In the next couple of years, we expect to see more new laws enacted, possibly in Jordan, Namibia, Nigeria, Saudi Arabia and Zimbabwe.
[1] This includes three jurisdictions (China, India, and Indonesia) that have de facto national privacy laws and one jurisdiction (the United Arab Emirates) that has omnibus privacy laws applicable to their two free trade zones.
[2] With the departure of the United Kingdom from the European Union (EU) in January 2020, there are now 30 Member States of the EEA: the current 27 EU Member States (Austria, Belgium, Bulgaria, Croatia, Cyprus, Czech Republic, Denmark, Estonia, Finland, France, Germany, Greece, Hungary, Italy, Ireland, Latvia, Lithuania, Luxembourg, Malta, the Netherlands, Poland, Portugal, Romania, Spain, Slovakia, Slovenia, and Sweden), Iceland, Liechtenstein, and Norway. The EU General Data Protection Regulation (GDPR) applies in all EEA countries. Effective January 1, 2021, the UK has agreed to maintain its current General Data Protection Regulation (GDPR) data protection rules for up to six months (until June 30, 2021) under the terms of the Trade and Cooperation Agreement reached between the EU and the UK. Therefore, we are still grouping the UK together with the EEA Member States in this article for the purpose of distinguishing between jurisdictions covered by the GDPR and those that are not.

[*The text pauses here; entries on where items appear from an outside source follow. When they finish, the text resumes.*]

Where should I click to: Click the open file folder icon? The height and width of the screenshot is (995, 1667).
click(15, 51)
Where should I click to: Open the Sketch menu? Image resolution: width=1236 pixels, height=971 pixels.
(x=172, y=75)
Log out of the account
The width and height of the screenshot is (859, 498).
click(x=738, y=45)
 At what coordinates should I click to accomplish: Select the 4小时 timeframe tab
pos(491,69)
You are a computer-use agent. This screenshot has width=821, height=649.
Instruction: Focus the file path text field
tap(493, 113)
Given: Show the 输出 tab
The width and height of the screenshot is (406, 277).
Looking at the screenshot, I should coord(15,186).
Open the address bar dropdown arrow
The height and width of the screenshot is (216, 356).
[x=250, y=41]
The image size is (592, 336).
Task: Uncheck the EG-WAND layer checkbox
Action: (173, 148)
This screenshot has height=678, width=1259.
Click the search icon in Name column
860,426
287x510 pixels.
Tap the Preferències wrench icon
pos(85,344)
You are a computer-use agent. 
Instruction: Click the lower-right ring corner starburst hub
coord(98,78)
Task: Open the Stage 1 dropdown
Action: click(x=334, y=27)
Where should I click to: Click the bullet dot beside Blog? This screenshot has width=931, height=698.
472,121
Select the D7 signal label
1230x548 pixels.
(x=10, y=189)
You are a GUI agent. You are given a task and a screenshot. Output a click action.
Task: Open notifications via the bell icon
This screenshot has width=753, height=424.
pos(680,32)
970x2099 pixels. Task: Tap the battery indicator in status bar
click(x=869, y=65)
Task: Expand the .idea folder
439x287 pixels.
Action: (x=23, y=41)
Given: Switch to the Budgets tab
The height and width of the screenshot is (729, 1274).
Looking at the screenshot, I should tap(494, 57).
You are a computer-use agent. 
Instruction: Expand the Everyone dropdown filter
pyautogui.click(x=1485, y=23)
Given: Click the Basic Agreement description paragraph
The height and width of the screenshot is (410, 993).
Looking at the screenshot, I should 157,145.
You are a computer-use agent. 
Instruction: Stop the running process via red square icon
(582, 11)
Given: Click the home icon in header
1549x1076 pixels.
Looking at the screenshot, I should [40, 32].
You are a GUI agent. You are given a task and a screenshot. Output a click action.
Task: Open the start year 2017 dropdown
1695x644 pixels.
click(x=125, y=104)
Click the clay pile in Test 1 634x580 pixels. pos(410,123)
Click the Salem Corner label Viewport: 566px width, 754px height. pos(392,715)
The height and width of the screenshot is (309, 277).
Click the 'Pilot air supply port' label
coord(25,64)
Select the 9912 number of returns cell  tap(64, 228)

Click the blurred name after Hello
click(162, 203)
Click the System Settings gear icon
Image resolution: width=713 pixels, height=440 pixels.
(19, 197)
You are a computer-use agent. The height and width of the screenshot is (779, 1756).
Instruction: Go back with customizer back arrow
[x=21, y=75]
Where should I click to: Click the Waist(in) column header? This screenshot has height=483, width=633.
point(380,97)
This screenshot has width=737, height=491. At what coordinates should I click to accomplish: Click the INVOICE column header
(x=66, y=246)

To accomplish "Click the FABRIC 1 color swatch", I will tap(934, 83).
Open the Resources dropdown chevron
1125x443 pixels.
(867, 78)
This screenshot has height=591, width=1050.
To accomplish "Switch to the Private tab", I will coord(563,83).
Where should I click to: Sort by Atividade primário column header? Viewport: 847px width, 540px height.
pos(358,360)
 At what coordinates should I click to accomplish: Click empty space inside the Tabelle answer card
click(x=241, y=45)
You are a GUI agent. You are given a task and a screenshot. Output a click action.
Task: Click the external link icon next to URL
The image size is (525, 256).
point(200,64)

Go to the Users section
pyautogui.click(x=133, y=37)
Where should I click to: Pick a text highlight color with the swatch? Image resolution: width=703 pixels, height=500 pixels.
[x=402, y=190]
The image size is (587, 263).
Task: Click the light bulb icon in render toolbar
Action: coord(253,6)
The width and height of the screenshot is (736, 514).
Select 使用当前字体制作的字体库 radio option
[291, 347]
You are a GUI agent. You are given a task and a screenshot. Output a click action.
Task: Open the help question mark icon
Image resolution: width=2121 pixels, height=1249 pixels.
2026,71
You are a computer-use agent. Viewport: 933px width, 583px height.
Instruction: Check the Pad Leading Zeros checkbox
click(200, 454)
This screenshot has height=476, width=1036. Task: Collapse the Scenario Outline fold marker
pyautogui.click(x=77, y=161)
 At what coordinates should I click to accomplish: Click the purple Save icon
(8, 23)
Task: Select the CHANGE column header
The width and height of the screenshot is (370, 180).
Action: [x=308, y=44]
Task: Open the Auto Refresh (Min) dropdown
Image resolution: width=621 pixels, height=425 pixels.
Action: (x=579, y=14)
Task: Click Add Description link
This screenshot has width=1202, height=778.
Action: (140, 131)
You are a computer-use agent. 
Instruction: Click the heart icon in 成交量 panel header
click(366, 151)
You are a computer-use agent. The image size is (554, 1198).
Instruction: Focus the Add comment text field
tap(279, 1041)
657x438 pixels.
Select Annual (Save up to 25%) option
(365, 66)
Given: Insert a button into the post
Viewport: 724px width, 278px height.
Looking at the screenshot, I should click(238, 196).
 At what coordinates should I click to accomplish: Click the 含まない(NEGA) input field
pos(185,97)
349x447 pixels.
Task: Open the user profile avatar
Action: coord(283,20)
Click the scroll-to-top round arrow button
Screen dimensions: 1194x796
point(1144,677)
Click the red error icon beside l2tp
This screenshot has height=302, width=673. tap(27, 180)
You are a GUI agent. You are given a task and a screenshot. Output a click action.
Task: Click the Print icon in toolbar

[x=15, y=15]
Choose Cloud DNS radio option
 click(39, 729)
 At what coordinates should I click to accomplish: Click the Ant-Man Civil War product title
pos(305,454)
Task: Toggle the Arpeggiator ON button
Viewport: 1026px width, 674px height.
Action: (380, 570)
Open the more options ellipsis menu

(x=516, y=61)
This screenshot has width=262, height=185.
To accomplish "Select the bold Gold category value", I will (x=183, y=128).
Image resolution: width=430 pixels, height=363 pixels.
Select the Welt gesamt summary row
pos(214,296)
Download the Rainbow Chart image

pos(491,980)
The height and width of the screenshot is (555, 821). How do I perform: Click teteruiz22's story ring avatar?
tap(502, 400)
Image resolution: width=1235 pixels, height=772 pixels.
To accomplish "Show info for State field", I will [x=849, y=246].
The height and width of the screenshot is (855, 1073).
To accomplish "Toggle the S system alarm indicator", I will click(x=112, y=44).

[3] With the departure of the United Kingdom from the European Union (EU) in January 2020, there are now 30 Member States of the European Economic Area (EEA): the current 27 EU Member States (Austria, Belgium, Bulgaria, Croatia, Cyprus, Czech Republic, Denmark, Estonia, Finland, France, Germany, Greece, Hungary, Italy, Ireland, Latvia, Lithuania, Luxembourg, Malta, the Netherlands, Poland, Portugal, Romania, Spain, Slovakia, Slovenia, and Sweden), Iceland, Liechtenstein, and Norway. The EU General Data Protection Regulation (GDPR) applies in all EEA countries. Effective January 1, 2021, the UK has agreed to maintain its current General Data Protection Regulation (GDPR) data protection rules for up to six months (until June 30, 2021) under the terms of the Trade and Cooperation Agreement reached between the EU and the UK. Therefore, we are still grouping the UK together with the EEA Member States in this article for the purpose of distinguishing between jurisdictions with GDPR laws and those with non-GDPR laws.
[4] This includes two jurisdictions (China and Indonesia) that have de facto national privacy laws and one jurisdiction (the United Arab Emirates) that has omnibus privacy laws applicable to their two free trade zones.